The first two items in the above list are not directly related to analysing the economic impacts of a transition to a low-carbon economy. They are much more related to introducing the production and investment decisions of activities in more appropriate ways. The third one is a crucial feature of the I3E model since it allows us to quantify the differentiated impacts of a policy change; for instance, an increase in the carbon tax, across production activities. If a sector has more substitution possibilities across the energy commodities, the higher level of the carbon tax leads the sector switching from fossil fuels to cleaner energy commodities to meet its energy demand. On the other hand, if a sector has limited or no possibility to switch its energy demand, the sector is hit harder due to impacts on its cost of production (higher carbon tax increases the cost of energy since the firm has to use the energy commodities with a carbon content) and thus the sectoral value-added and labour demand. The fourth component also plays a substantial role in an analysis of transitioning to a low-carbon economy as the ETS coverage of sectoral emissions and the EU-ETS price of allowances directly affects the cost of production.

Commodities

The SUTs also include 58 products and provide the sources of total domestic supply and demand. These products are firstly merged into 29 commodities, and then the broader energy commodities are disaggregated into energy commodities, resulting in a total of 39 unique commodities in the I3E model. The energy/carbon commodities included in I3E are:

  • peat
  • coal
  • natural gas
  • diesel
  • gasoline
  • kerosene
  • LPG
  • crude oil
  • fuel oil
  • other petroleum products
  • electricity

The total supply of a commodity comes from two sources: domestic production and imports. Out of 39 commodities, 37 are domestically produced, and 33 of them are also imported, i.e. four commodities are supplied entirely by domestic producers (education services, residential services, construction, and peat). On the other hand, there is no domestic production of crude oil and coal, and they are entirely imported. The total domestic demand for a commodity c is equal to the sum of six items:

  • intermediate input demand is the sum of all activities' optimal level of demand, which comes from the cost minimisation problem of activities;
  • private (household) demand is the sum of all households' optimal level of consumption and stems from the utility maximisation problem;
  • government demand is a fixed fraction of total government demand for commodities;
  • investment demand, i.e. investment by origin, is a fixed fraction of total investment expenditures of activities,
  • trade and transportation margin demand is a fixed fraction of total domestic supply of commodity c; and finally,
  • export demand is a function of the domestic price and foreign price of commodity c and the substitution elasticity of these two commodities.
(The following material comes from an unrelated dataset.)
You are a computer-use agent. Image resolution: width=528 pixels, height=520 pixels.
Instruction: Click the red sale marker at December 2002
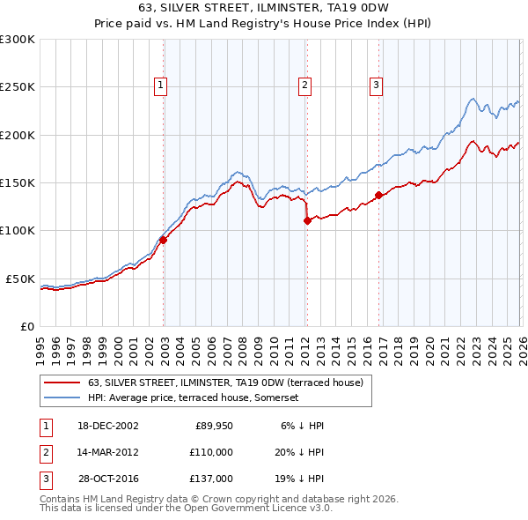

The transition to a low-carbon economy mainly includes the phasing out of fossil fuels, especially peat and coal, in space heating (primarily demanded by households) and electricity production. The electricity production sector's energy demand will change in favour of renewable energy sources and households will use electric heating systems. In this respect, as the demand on the aforementioned energy commodities (except natural gas and electricity) declines, the supply of these commodities shrinks, and thus the composition of domestic production will change. Therefore, the explicit introduction of all energy commodities is an essential feature of the I3E in analysing the economic impacts of the transition.

Labour Market          

There are three types of labour in the I3E model: low-skilled, medium-skilled, and high-skilled. In order to introduce the composition of household wage income regarding the labour types, the Survey on Income and Living Conditions (SILC) is utilised, as the HBS does not provide individual-level information. In the SILC, all households are uniquely assigned to an I3E RHG, and the compositions of wage income by RHGs are retrieved by considering the level of educational attainment of all working members of the households. For the production activities' labour demand by types of labour, the Labour Force Survey (LFS) is utilised. This level of detail provides a better understanding of the impacts on various types of labours and thus household wage income which is the main component of household disposable income.

Net migration flows to Ireland play an important role in the labour market structure in Ireland. In periods of economic expansion, for instance, as the wage rate increases and the unemployment rate decreases, the net migration into Ireland and thus the total labour supply in the economy increases. As the higher supply of labour lessens the upward pressure on the wage rate, firms are able to hire more employees without increasing their labour costs substantially. In periods of economic contraction, on the other hand, decreasing emigration lowers the total labour supply and prevents both larger declines in the wage rate and increases in the unemployment rate. In other words, net migration plays an important cushioning role in the Irish labour market. In order to reflect the structure of the Irish labour market, the model incorporates involuntary unemployment and international migration. In the model, the total net migration is a function of the per-employee real net-of-tax wage income differential between Ireland and the rest of the world. As there are three types of labour in the I3E model, the disaggregation of the total net migration figure across the labour types is required. To this end, the LFS data is utilised to calibrate the share parameter of each type of labour in the total migration and the net migration by skill type is calculated. The total labour supply of each type of labour is the sum of the net migration and the fraction of the Irish population that participates in the labour market. In this version of the model, the participation rate is assumed to be a parameter, i.e. the labour supply decision of the Irish population does not respond to changes in the labour market. The level of unemployment is the difference between the total labour supply and the total labour demand stemming from the cost-minimisation problem of firms. For a given level of unemployment for each type of labour, the unemployment rate is calculated as a per cent of total labour supply, i.e. labour force. The equilibrium wage rate for each type of labour is determined by separate wage equations which relate the log of wage rate to the log of the unemployment rate.    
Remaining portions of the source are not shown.